Association between SNPs within MicroRNA Binding Sites and the Prognosis of Breast Cancer

Background: Single nucleotide polymorphisms (SNPs) within microRNA binding sites can affect the binding of microRNA to mRNA and regulate gene expression, thereby contributing to the prognosis of cancer. We performed this study to explore the association between SNPs within microRNA binding sites and the prognosis of breast cancer.Methods: We carried out a two-stage study including 2647 breast cancer patients, with a median follow-up of 68 months (range 0-159). In stage I, we genotyped 192 SNPs within microRNA binding sites using the Illumina Goldengate platform. In stage II, we validated SNPs significantly associated with breast cancer prognosis in another dataset using the TaqMan platform. Survival times was calculated, and Kaplan-Meier curves and Cox regression model were used to analyze survival of breast cancer patients with different genotypes.Results: We identified 8 SNPs significantly associated with breast cancer prognosis in stage I (P<0.05), and only rs10878441 was statistically significant in stage II (AA vs CC: adjusted HR=2.21, 95% CI: 1.11-4.42, P=0.024). We combined the data from stage I and stage II, and found that, compared with rs10878441 AA genotype, CC genotype was significantly associated with poor survival of breast cancer (HR=1.69, 95% CI: 1.18-2.42, P=0.004; adjusted HR=2.19, 95% CI: 1.30-3.70, P=0.003).
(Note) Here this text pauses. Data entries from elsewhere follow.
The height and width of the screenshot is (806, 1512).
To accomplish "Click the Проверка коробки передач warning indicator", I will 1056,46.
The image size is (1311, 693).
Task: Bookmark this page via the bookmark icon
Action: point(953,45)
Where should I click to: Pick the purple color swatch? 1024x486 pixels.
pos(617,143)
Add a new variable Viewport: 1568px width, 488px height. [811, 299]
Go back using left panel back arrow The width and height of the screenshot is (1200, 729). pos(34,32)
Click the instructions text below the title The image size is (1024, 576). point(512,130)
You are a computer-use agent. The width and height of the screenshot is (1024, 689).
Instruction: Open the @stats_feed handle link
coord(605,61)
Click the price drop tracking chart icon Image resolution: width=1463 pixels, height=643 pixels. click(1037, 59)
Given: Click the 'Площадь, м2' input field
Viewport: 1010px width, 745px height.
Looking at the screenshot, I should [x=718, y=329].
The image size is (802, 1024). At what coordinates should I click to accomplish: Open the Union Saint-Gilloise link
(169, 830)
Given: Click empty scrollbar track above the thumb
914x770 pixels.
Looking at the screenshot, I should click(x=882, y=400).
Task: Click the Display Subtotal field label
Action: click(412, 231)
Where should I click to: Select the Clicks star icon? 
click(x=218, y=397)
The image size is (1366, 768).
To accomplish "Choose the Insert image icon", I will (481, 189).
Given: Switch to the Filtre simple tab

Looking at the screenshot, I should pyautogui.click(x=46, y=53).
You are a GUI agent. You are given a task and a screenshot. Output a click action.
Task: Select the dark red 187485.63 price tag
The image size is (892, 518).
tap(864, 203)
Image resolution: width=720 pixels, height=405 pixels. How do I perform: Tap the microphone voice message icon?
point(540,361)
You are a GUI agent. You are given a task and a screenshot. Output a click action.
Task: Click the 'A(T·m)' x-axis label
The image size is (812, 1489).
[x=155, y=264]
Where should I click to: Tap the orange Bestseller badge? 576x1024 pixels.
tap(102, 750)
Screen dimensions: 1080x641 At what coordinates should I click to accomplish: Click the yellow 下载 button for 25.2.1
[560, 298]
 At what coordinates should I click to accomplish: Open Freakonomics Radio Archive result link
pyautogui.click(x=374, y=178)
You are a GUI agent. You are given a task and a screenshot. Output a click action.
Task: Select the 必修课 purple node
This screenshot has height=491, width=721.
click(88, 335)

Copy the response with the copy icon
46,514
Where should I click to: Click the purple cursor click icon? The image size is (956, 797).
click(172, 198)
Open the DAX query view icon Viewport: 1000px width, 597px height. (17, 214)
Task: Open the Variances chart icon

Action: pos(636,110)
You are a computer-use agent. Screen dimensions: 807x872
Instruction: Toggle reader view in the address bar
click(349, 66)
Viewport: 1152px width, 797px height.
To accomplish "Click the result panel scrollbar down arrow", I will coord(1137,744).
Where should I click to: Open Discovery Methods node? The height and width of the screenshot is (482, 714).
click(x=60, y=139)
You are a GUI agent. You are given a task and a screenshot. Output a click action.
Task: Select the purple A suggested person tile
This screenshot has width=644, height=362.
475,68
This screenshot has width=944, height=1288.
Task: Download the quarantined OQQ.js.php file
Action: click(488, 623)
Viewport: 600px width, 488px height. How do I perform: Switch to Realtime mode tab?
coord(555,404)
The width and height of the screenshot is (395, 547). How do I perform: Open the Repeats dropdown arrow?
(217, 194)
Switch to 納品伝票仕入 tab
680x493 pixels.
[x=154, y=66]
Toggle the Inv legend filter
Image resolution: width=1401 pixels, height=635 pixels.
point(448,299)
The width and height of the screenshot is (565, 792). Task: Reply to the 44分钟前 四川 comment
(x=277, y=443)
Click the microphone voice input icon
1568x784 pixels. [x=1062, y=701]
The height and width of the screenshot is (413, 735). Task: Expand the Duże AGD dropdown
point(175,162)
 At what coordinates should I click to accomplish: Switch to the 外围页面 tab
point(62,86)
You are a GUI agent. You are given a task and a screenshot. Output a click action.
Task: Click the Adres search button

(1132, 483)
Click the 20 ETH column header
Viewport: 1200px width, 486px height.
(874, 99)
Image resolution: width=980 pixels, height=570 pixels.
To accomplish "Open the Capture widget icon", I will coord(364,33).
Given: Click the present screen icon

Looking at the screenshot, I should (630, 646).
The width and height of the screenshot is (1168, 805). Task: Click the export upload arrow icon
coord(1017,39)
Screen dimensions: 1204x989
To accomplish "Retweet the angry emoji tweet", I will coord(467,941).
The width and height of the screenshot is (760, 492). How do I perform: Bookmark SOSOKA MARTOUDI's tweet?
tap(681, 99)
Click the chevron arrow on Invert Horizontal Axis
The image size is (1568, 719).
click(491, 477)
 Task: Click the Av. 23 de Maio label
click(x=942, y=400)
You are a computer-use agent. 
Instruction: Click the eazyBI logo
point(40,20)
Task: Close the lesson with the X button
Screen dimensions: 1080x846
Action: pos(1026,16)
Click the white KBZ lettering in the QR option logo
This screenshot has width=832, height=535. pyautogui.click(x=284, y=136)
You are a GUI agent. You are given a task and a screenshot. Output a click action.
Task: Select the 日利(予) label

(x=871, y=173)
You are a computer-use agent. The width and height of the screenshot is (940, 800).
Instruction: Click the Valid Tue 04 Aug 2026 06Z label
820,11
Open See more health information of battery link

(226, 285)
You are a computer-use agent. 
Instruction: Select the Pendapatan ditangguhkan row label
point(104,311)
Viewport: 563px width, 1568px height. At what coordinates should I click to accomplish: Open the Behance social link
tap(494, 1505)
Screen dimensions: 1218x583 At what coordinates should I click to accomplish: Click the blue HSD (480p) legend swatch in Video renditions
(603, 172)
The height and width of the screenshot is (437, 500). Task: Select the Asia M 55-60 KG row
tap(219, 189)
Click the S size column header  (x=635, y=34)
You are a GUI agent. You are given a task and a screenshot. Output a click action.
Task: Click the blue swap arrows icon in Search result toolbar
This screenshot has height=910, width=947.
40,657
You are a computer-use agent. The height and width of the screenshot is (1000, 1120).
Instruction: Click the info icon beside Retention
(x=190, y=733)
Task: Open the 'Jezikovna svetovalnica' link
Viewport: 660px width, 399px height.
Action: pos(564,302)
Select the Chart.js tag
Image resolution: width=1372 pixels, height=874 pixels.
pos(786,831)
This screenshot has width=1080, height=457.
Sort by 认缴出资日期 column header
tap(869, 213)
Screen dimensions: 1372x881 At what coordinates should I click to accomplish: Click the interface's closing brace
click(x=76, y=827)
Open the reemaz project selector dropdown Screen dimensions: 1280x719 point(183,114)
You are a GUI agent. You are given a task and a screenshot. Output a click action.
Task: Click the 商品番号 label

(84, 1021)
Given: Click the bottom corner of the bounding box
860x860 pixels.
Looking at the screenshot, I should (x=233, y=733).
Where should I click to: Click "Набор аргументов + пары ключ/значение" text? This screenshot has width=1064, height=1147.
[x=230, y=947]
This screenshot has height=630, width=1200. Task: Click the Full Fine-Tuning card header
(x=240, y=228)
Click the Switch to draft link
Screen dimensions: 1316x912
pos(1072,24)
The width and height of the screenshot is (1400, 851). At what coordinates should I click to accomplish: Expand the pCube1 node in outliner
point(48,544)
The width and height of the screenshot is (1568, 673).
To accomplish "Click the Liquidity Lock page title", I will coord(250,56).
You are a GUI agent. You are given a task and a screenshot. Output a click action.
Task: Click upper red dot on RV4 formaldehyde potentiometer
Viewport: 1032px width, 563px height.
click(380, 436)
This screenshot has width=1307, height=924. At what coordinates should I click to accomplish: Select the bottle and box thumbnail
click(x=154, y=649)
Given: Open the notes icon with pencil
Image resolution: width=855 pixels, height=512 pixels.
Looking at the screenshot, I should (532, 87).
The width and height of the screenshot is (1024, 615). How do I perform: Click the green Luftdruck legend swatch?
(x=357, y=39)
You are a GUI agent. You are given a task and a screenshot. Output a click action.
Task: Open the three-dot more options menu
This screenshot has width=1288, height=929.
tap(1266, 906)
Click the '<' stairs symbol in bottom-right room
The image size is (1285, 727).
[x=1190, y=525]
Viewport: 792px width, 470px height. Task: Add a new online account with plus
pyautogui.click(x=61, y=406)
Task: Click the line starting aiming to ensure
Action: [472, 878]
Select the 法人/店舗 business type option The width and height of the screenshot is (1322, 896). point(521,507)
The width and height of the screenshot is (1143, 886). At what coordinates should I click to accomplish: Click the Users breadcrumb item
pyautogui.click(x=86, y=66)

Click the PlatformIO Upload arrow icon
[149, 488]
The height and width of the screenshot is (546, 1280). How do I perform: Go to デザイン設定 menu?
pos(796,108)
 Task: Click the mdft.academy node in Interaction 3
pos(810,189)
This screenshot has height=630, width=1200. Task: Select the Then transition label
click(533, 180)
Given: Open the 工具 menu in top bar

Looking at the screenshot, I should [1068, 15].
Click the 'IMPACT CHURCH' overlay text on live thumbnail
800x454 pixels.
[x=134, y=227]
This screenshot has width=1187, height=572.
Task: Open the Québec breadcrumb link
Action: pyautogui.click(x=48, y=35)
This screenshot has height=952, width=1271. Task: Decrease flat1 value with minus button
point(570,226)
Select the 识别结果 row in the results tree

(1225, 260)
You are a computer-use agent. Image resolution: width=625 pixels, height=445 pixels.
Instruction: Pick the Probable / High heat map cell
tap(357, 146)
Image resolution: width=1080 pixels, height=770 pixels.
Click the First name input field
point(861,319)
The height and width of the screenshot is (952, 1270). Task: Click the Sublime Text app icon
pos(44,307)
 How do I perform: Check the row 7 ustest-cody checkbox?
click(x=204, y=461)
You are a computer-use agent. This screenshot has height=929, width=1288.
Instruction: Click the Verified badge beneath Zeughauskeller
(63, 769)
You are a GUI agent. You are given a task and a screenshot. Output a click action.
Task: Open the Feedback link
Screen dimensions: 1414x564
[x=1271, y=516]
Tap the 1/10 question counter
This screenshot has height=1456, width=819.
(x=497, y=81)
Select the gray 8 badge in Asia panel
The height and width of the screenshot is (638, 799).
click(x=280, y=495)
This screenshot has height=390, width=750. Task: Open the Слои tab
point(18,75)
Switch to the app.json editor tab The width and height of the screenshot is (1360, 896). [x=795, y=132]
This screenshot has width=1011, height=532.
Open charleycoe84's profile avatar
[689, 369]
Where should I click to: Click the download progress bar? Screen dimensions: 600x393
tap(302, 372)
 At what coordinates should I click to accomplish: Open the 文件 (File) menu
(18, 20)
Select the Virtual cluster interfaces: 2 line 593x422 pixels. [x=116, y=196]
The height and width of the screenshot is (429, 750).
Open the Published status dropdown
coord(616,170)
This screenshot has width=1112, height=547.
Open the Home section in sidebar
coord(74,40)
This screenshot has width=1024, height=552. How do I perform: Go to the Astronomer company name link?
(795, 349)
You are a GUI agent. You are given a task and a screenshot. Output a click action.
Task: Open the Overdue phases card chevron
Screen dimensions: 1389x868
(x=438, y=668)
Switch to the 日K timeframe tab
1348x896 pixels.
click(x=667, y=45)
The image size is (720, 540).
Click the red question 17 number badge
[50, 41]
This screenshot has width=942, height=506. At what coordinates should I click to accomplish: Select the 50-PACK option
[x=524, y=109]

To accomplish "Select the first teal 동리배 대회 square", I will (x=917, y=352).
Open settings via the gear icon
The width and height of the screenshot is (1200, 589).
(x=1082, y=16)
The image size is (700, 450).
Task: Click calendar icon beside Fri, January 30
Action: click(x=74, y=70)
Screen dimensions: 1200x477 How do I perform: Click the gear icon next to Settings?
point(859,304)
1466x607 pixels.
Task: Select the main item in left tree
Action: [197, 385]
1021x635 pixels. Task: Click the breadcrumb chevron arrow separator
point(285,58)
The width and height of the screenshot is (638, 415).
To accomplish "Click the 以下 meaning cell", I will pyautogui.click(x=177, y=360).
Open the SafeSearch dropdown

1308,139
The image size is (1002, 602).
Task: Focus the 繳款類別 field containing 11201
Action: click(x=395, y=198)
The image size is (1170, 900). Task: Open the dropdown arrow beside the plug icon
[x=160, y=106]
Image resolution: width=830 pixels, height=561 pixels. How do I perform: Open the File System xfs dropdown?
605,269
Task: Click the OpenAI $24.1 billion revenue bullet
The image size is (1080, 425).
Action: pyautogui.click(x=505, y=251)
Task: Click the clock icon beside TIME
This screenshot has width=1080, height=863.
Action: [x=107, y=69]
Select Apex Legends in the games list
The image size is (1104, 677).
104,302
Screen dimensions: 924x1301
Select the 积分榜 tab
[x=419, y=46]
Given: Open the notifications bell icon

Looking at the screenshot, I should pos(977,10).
Stratified analyses demonstrated that rs10878441 was related to breast cancer prognosis in grade II patients and lymph node-negative patients (P<0.05).Conclusions: The LRKK2 rs10878441 CC genotype is associated with poor prognosis of breast cancer in a Chinese population, and it could be used as a potential prognostic biomarker for breast cancer. Further studies are warranted.